Re: [Linux-cluster] RH Cluster doesn't pass basic acceptance tests - bug in fenced?

On Wed, 2007-01-10 at 15:16 -0500, Josef Whiter wrote:

> > Thanks for any advice ...
> > 
> This isn't a bug, its working as expected.  What you need in qdisk, set it up
> with the proper hueristics and it will force the shutdown of the bad node before
> the bad node has a chance to fence off the working node.

What he said.  With qdisk, you can have the node declare itself unfit
for cluster operation when bond0 or bond1 loses link; something like:

<quorumd min_score="2" votes="2" status_file="/tmp/qdisk_status_info">
   <heuristic program="ping -c1 -t1 <bond0 router>" score="1"
   <heuristic program="ping -c1 -t1 <bond1 router>" score="1"

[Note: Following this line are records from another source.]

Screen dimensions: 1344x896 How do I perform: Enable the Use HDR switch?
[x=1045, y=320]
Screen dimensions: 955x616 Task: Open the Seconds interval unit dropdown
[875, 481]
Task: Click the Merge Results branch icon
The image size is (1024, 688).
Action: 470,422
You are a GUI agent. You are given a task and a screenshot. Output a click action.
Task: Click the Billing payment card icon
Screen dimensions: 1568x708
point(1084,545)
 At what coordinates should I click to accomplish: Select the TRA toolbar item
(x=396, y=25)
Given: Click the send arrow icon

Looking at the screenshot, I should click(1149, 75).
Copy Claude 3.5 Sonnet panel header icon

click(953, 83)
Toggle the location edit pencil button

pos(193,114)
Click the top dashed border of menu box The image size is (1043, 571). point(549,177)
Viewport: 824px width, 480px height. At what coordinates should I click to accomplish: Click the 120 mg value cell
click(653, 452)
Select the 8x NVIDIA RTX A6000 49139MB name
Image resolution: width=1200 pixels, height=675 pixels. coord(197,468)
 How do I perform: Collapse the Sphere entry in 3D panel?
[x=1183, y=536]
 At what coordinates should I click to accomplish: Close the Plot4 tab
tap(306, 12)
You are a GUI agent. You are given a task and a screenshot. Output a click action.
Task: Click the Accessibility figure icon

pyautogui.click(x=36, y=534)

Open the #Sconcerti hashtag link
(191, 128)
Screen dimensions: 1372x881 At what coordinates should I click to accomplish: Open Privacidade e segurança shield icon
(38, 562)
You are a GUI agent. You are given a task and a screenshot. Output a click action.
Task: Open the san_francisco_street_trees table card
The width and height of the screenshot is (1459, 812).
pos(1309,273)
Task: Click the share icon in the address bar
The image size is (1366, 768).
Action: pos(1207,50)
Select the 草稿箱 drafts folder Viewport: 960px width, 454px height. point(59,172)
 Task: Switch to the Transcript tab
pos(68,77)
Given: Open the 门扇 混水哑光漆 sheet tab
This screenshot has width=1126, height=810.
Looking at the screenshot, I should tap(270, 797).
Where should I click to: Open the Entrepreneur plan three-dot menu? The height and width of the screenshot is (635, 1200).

You could use more complex link monitoring (like the stuff
in /usr/share/cluster/ip.sh) if you wanted, but this gives you the basic

The idea here is that if bond0 *or* bond1 loses link, qdiskd declares
the node unfit (min_score = 2, and each route is 1 point, so loss of
either => fatal).  A feature was added after the initial release of
qdiskd to reboot the node on loss of required score (previously, it
would cause the node to become inquorate and block activity).

-- Lon